Fourney is quick to remind us that solving crimes takes more than just a DNA match. "It usually just points the finger," he says. "It's the smoking gun to allow investigators to zero in."

That investigative tool is advancing at dizzying speed. Canadian scientists are working on extracting DNA from fingerprints. Eventually, Fourney predicts, biochips will allow the miniaturization of the process so that it can be taken directly to the scene of the crime. DNA results may one day be produced within minutes rather than in hours, giving police instant leads.

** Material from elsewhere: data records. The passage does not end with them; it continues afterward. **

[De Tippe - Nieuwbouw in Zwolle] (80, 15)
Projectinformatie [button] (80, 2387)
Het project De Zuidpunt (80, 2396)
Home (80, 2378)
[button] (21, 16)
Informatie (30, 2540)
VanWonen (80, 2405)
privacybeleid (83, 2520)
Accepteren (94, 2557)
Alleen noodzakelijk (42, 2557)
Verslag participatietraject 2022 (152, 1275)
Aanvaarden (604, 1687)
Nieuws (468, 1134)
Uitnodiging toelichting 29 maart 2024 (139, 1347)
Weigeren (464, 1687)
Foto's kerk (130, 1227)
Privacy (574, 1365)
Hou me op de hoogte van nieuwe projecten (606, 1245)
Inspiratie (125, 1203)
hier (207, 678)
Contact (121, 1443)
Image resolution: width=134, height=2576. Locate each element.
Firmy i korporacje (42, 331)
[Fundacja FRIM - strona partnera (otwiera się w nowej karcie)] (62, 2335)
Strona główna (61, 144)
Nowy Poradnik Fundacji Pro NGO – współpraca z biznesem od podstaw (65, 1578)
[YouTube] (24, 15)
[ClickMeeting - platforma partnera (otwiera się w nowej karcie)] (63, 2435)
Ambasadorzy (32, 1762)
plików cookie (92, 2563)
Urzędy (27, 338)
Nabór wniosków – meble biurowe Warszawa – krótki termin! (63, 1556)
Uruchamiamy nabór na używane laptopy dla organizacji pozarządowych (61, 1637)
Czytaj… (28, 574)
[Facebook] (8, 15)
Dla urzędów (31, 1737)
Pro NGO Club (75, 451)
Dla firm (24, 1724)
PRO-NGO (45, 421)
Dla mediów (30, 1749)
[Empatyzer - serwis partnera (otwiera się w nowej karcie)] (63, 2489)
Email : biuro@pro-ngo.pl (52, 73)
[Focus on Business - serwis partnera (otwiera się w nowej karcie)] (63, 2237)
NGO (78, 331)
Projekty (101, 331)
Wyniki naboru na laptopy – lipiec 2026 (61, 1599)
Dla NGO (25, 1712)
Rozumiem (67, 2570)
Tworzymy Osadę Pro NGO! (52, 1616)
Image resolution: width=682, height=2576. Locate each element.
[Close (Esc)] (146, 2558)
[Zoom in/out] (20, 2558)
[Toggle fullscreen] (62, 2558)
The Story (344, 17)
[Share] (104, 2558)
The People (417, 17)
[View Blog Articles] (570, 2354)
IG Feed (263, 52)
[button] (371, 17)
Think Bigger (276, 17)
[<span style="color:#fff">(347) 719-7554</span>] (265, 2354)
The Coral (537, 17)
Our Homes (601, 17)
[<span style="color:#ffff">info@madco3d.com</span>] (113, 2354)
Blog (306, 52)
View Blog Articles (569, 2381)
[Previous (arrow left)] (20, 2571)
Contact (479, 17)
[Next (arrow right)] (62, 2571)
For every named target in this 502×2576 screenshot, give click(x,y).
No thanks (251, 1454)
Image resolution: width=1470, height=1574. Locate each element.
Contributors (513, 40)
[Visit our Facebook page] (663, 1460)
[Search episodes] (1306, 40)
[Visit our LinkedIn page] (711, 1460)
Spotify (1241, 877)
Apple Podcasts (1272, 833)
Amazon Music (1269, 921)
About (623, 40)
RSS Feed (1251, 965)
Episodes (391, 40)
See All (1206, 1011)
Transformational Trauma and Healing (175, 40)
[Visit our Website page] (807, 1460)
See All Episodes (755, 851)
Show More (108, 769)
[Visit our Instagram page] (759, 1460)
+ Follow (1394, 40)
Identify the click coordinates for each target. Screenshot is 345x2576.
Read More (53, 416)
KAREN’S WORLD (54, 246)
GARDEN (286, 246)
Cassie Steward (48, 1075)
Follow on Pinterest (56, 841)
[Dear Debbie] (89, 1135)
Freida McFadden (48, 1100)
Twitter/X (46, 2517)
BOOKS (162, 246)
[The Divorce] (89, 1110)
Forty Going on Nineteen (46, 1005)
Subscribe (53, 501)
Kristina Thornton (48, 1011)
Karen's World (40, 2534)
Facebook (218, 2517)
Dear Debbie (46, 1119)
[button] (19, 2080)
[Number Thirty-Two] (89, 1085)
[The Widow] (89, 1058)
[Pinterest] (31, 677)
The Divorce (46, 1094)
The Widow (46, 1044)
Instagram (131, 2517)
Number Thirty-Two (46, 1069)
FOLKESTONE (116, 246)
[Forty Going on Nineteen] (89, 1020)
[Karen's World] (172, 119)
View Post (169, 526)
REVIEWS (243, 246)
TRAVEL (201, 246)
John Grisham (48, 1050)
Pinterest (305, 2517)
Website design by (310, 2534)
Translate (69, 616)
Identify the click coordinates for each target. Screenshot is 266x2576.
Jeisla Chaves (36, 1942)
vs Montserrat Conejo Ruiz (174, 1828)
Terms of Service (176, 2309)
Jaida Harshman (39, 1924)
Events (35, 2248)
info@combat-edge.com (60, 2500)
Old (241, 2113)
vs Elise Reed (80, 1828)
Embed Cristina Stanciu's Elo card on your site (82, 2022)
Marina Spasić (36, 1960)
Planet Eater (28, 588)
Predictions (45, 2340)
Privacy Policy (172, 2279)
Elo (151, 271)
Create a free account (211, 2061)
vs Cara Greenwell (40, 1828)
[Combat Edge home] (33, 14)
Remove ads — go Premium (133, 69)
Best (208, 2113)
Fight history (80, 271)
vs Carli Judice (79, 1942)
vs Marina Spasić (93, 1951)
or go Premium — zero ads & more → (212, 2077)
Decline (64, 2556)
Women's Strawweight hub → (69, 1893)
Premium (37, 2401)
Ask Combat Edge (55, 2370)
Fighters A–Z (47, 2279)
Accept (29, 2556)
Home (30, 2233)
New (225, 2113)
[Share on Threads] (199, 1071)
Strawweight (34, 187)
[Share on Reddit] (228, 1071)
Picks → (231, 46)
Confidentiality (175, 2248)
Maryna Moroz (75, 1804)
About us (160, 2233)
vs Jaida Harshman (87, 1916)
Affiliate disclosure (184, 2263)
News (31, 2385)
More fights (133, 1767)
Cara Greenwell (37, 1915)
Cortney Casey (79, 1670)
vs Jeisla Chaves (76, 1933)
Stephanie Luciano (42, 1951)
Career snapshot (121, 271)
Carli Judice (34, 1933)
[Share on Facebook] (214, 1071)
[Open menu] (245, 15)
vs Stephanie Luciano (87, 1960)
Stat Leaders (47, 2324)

Unlike the NDDB, other forensic bodies are keen on developing more personal profiles from suspect DNA. In Britain, a genetic Sherlock Holmes can now examine DNA left at a crime scene and tell investigators their suspect's ethnic ancestry as well as if he's a redhead.

In the near future, bio-sleuths hope to be able to describe a criminal's age, eye colour and facial features just from examining a pin-sized dot of blood.

FORENSIC INEPTITUDE

The ethical implications of it all are a little disconcerting. Once that information can be determined, how long before Canadian police demand it as well? Should authorities have access to such personal information? What about foreign governments?

DNA profiles are now being exchanged by police forces around the world. Do we trust their standards? Should Canadians be arrested based on their DNA matching a crime scene in Texas, a state currently plagued by a scandal of forensic ineptitude?

And finally, in the interests of fighting crime, are we willing one day to have the genetic secrets of who we are and what we might be, logged onto some universal DNA database?

"Where is this all taking us?" wonders Federico, the criminal attorney.

Nowhere we don't want to go, insists Fourney. Next year, the NDDB will be subject to a five-year parliamentary review where the safeguards we want can be debated anew.

In the meantime, his data bank computers continue to cross-match thousands of DNA fingerprints, silently searching for criminals who thought they could get away scot-free.